> **ENTRIES PROVIDED**:
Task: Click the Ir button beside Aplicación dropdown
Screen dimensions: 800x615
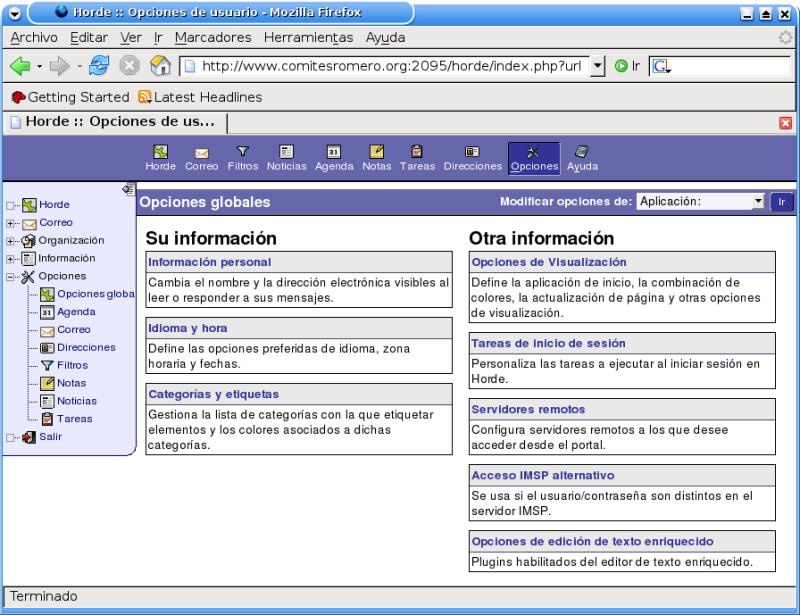Action: [781, 201]
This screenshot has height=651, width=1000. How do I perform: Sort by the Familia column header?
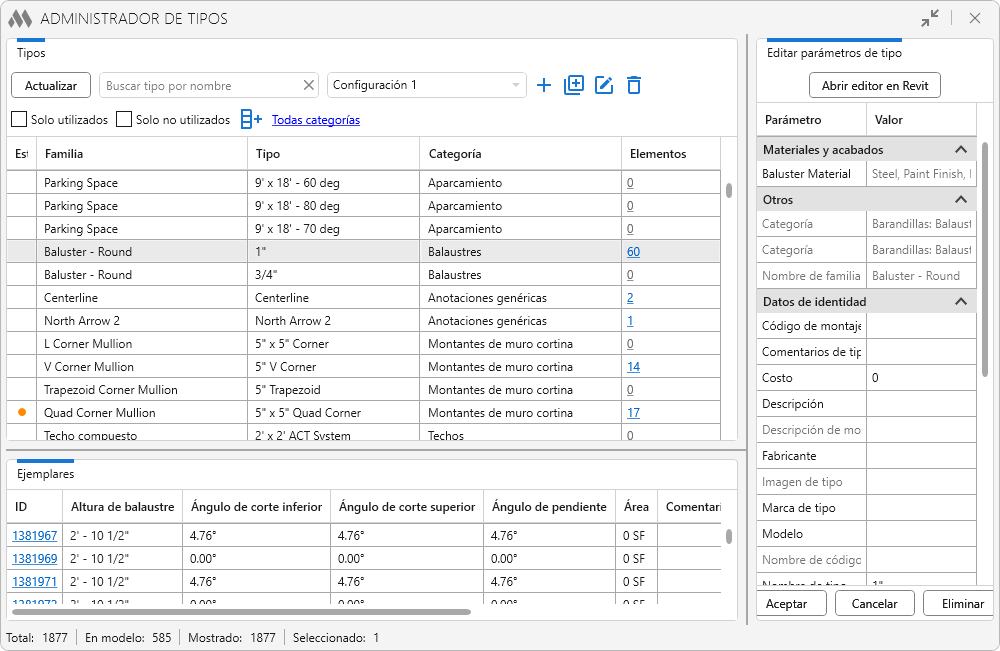click(x=141, y=154)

> **TO DO**:
Rewrite all the records above, replacing "Screen dimensions" with "Display size" and leaving everything else unchanged. Omit the pictures from your answer.

> **SOLUTION FOR THIS EXERCISE**:
Task: Click the Ir button beside Aplicación dropdown
Display size: 800x615
Action: [781, 201]
This screenshot has height=651, width=1000. How do I perform: Sort by the Familia column header?
click(x=141, y=154)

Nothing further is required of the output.